Ben ve benim gibilerin suya neden ulaşamadıkları sorusu, usumda yanıtlanmıştı birden: Korkularımız, kaygılarımız ve özgüvensizliğimizdi bizleri zincirleyen. Bu duyguların egemenliğinden kurtulamayarak kendi kendimize yaratılan, sonra da ürkülecek denli abartılan böylesi yansımalar, gereksindiğimiz suyla bizlerin arasında bir uçurum oluşturmaktaydı. Yansımalarımızın üstüne içtenlik ve inançla atlayıp onları yok etmediğimiz sürece suya ulaşabilmemiz olanaksızdı anlaşılan.

Değil salt beynim ve yüreğimde, tüm hücrelerimde bir aydınlanma sezinledim birden: Ne yapmam gerektiğini biliyordum artık.

Sevinç içinde mağaraya doğru koşarken, dereye su içmek için inmiş ama içmeden dönmüş olduğumu bile umursamıyordum. Tinimde akmakta olan çağlayanlar, nice susuza yetecek denli bol ve kesintisiz gürüldemekteydi artık.

Çalışmaya gitmek üzere mağara önünde sıralananlar arasında Meltemmartı’yı bulup, salt tanıklık ettiğim olayı değil, o köpeğin davranışlarının benliğimde oluşturduğu etkileri de tüm ayrıntılarıyla anlattım ona.

Kargalar ters ters bakmaya başlayana değin, “Olağanüstü, olağanüstü.” diye bağırdı durdu Meltemmartı.

Yol boyunca, güneşin tepelerin ardında sevimli yüzünü gösterişini izledim. “Çok yakında,” dedim ona; “...çok yakında içimde de doğacaksın; üstelik gece gündüz batmamacasına.”

Daldığım düşünceden, Meltemmartı’nın sesi çekip çıkarttı:

“Kargaların bir bölümü bugün yok mu ne?”

Alıcı gözle bakınca, yirmi dolayında karganın ortalıkta olmadığı sezilmekteydi.

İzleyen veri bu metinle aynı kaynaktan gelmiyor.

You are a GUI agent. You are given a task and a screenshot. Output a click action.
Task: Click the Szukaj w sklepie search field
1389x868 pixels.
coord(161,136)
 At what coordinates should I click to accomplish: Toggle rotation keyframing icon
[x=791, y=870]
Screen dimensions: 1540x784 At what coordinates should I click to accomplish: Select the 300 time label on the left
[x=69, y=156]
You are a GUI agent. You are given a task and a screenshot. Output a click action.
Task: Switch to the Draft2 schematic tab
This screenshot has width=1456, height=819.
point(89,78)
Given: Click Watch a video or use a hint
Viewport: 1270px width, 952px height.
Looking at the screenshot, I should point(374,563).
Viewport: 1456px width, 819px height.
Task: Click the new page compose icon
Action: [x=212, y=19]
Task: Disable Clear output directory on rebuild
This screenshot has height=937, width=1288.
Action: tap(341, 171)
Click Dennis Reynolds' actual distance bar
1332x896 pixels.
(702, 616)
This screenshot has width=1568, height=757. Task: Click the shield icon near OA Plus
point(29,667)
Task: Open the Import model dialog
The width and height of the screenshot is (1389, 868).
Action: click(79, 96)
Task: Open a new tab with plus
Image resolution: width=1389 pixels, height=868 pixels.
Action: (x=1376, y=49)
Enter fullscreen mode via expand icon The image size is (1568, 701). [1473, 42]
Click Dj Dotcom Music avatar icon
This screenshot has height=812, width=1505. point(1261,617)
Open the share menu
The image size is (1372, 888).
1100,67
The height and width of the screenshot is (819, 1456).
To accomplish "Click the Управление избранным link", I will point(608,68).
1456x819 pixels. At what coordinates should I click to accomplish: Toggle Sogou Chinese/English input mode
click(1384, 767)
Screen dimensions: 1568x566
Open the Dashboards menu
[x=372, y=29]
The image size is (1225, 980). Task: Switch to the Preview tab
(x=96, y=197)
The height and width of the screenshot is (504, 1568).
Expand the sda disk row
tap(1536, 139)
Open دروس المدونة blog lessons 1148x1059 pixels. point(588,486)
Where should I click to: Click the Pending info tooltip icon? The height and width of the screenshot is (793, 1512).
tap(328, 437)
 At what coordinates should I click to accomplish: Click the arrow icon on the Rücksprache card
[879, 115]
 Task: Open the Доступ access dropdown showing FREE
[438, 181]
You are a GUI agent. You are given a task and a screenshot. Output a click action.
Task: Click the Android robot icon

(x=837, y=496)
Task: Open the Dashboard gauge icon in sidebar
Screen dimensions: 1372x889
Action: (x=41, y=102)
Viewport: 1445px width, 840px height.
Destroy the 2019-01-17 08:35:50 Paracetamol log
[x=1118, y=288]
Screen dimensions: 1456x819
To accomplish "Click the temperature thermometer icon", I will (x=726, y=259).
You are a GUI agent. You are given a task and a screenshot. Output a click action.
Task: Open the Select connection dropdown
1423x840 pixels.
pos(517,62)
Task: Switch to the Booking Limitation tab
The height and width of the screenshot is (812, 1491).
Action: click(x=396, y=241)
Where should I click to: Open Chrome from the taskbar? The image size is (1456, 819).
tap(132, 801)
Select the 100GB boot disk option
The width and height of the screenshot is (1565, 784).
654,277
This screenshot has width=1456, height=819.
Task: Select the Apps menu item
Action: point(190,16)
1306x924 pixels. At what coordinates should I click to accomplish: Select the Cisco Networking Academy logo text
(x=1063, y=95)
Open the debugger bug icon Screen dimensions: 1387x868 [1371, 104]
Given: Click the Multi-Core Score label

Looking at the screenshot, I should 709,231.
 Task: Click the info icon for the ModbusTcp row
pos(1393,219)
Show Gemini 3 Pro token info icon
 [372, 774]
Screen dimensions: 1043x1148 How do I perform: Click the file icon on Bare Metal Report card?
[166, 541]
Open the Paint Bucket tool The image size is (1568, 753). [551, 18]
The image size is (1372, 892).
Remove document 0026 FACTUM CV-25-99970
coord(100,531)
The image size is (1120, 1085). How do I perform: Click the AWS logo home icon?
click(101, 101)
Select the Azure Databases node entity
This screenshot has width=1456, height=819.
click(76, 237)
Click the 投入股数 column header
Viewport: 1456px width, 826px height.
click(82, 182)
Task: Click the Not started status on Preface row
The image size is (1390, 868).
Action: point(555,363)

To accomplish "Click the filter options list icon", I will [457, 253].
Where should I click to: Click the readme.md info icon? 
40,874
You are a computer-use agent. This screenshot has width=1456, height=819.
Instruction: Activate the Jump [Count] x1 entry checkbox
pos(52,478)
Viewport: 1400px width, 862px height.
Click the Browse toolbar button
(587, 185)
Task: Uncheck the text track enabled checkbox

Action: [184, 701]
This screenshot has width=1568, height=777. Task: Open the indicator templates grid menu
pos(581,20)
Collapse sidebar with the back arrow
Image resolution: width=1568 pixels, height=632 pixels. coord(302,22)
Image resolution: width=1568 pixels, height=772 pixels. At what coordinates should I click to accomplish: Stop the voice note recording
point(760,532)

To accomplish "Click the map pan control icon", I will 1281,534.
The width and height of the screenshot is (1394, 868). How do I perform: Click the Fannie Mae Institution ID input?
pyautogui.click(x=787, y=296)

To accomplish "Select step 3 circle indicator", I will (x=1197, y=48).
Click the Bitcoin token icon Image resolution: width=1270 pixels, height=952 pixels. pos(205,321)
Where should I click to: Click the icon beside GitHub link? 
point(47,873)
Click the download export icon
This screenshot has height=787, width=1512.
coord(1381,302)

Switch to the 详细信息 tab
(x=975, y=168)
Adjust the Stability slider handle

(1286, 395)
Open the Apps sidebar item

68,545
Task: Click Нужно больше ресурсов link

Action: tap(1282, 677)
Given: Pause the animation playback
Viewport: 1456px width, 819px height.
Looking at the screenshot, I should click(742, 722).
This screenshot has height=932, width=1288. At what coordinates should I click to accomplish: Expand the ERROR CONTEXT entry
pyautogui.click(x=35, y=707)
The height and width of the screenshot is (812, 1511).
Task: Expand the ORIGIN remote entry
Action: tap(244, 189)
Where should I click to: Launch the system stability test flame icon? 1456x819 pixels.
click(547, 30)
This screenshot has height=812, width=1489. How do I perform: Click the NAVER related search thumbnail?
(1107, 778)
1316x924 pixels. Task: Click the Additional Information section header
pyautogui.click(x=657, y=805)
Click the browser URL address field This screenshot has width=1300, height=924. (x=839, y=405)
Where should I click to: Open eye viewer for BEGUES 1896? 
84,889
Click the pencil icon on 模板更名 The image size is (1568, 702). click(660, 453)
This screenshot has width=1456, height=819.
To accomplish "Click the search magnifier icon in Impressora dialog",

Gerçi birkaç gün önce yaralananların bizleri denetlemeye gelmemesi olağandı ama ya diğerleri? Sanımı Meltemmartı’ya aktardım:

“Sakın aralarında ikilik çıkmış olmasın? İster misin Yünatanmartı’nın sözleri bizimkilerden önce şu kargaları etkilesin?”

Daha Meltemmartı kendi düşüncesini söyleyemeden, on on iki kargadan oluşan bir sürü üstümüzsıra uçup gitti doğan güneşe doğru. Martılar ve kargalar, yavaş yavaş yitişini gözledi bu kümenin.

Kalan kargalarda gözle görülür bir burukluk duyumsanmaktaydı.

“Haydi artık!” diye bağırdı Kargabaşı ne yapacağını bilmeyen martılara; “...Oyalandığınız yeter. Davranın bakalım.”

Öğlen, işi bırakıp tapınak mağaraya doğru giderken, “Yünatanmartı’yı aramadı bugün gözlerin.” dedi Meltemmartı.

“Onun anlatmak istediklerini yüreğimde duyar oldum artık; belki bundandır.”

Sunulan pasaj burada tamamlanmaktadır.